Either way, he has become one of the few public faces of the secret program.
At a September briefing in Washington, a senior Bush administration official who discussed the rendition program anonymously said that about 96 people had been held secretly by the CIA in the last few years. Most were freed, transferred to the US military for trial or sent to be held in other countries, the official said. He added that the United States had sought assurances that countries involved would not employ torture.
Abu Omar s case began in February 2003 when the cleric was abducted off a Milan street about 50 m from a mosque where he preached, Al-Zayat told The Associated Press in Cairo.
A van pulled up and an American-looking man – he was fair-skinned and blond – got out and stopped him, Al-Zayat said.
The man, speaking English with an American accent, told Abu Omar he was a policeman and flashed an identity card but too quickly for him to really see it and then demanded his passport, the lawyer said.
Two Italian-looking men then forced Abu Omar into a car, covered his face and drove him to an airfield, Al-Zayat added. It was a joint US-Italian field near Venice, and a 90-minute flight took him to a US base in Ramstein, Germany. A group of masked people in special forces-type uniforms then put the cleric in overalls and taped his mouth before a second plane flew him to Egypt.
For the next 14 months, Abu Omar was interrogated and tortured while he was asked about contacts with Egyptian religious extremists abroad, the lawyer said.
Abu Omar was freed in spring 2004 and returned to his native Alexandria on Egypt s Mediterranean coast. Three weeks later, he was arrested again for violating the terms of his release by talking about his torture in detention, al-Zayat said.
He added that phone calls in which Abu Omar described his life in jail to friends and his wife in Italy, apparently monitored by Italian authorities, also seemed to be the thread that led prosecutors to open their investigation.
Al-Zayat was retained by Abu Omar s friends at the Islamic Cultural Center in Milan soon after the cleric disappeared.
But he did not meet his client until last April when the Italian judiciary requested Abu Omar s testimony; an Egyptian official acknowledged at the time that the cleric was in custody in Egypt.
Since then, Al-Zayat has visited Abu Omar about twice a month. The cleric s wife also was permitted to visit him in July. He has been held in solitary confinement at a prison on the outskirts of Cairo most of the time, after first being interrogated for months at state security facilities.
But recently he was moved to a police station in Alexandria in a possible sign he could be released soon, the lawyer said.
No charges have ever been brought against him.
The only Egyptian official to have publicly confirmed his country took part in renditions was Prime Minister Ahmed Nazif. He told NBC s Meet the Press last year that I don t know the exact number, but I know that people have been sent to Egypt.

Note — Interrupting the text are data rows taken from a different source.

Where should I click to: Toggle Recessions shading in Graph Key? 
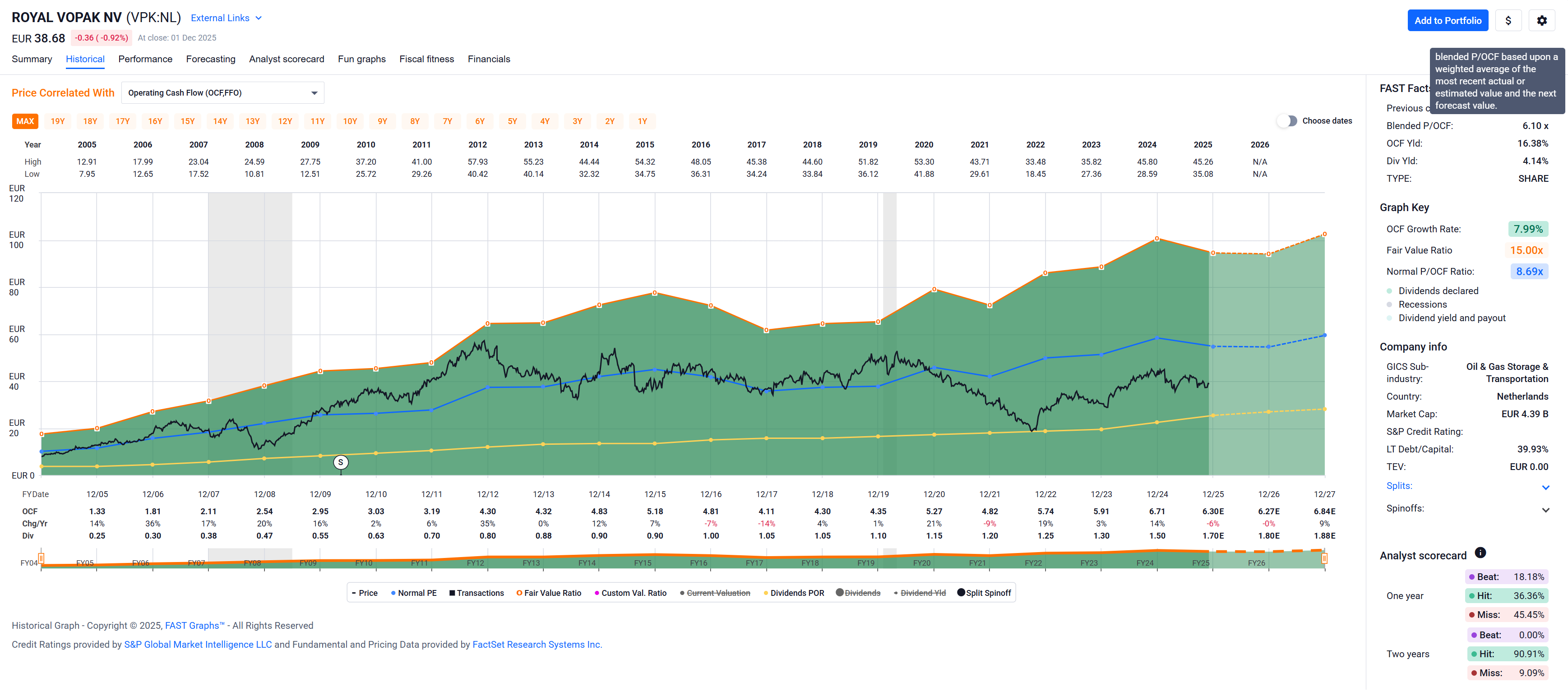pyautogui.click(x=1423, y=304)
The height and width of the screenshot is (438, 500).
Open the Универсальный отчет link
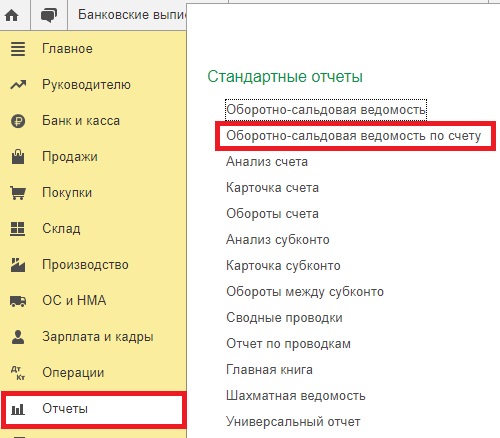coord(293,422)
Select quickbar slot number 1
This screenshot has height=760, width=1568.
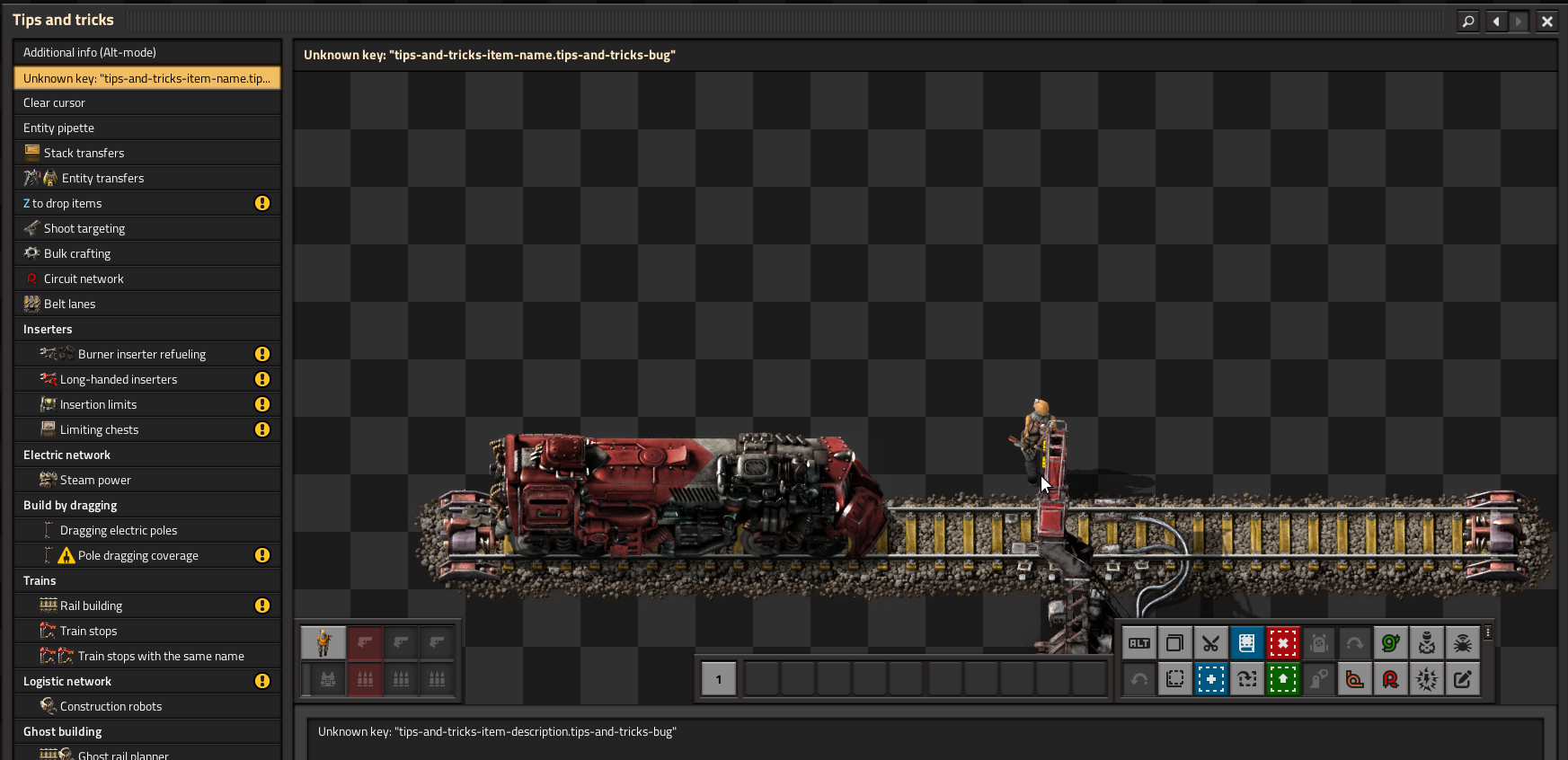pyautogui.click(x=719, y=679)
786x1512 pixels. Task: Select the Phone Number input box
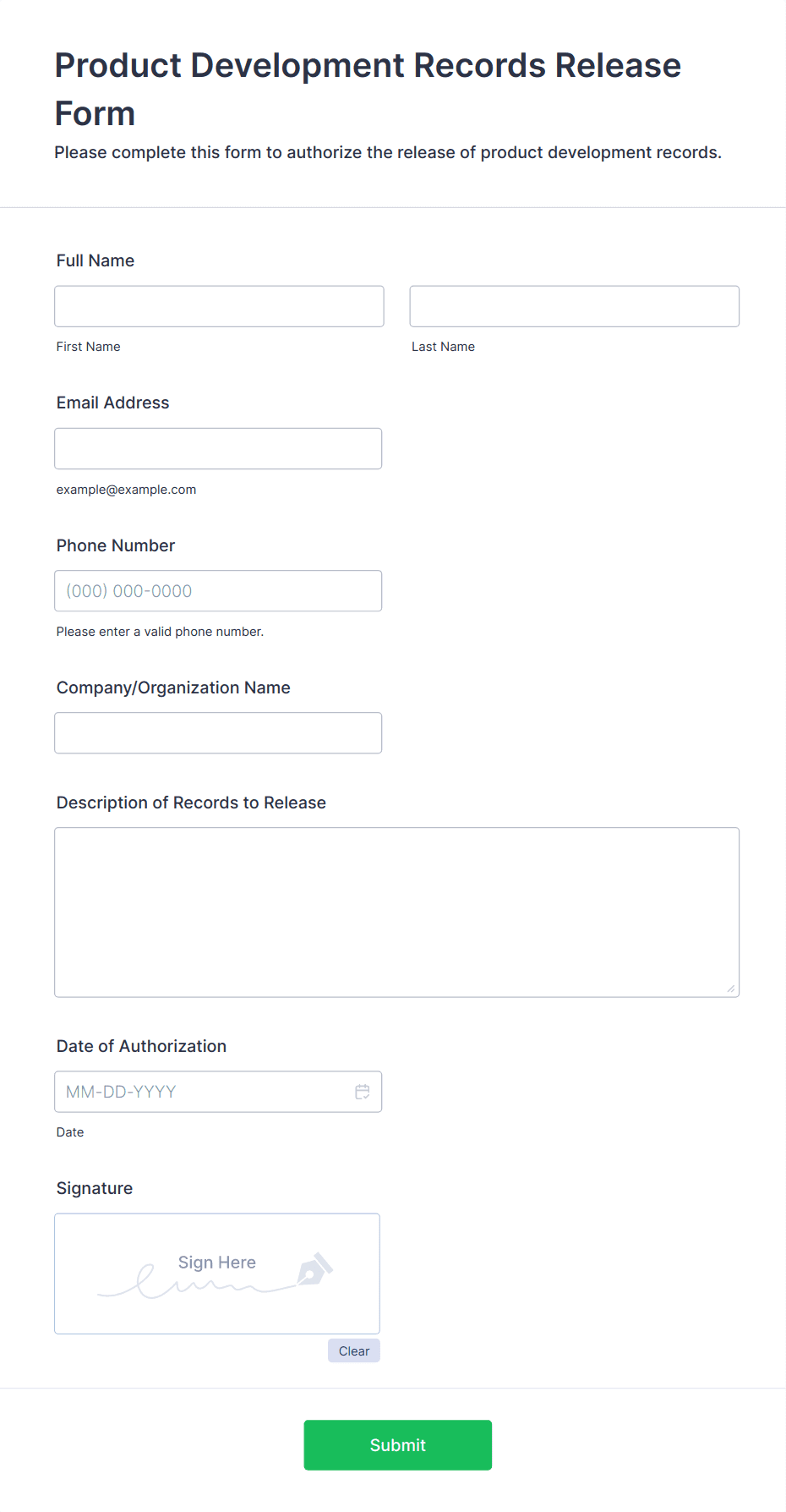[218, 591]
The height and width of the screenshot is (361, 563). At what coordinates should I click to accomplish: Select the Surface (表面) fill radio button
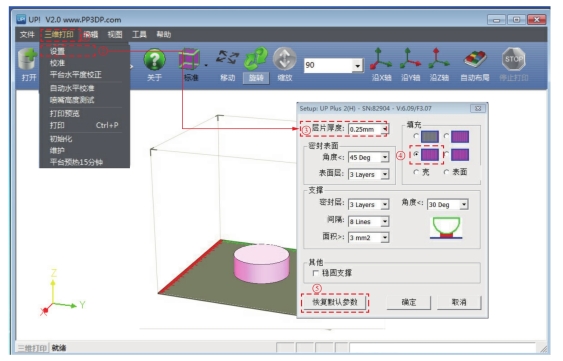tap(446, 172)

He would not discuss specific cases.
Bahey El Din Hassan, director of the Cairo Institute for Human Rights Studies, noted it s not surprising that Egypt – which international human rights groups say routinely uses torture and holds thousands of prisoners without charge – would be involved in the rendition program.
It is surely a service to the United States, he said.
The US does not dirty its hands with torture.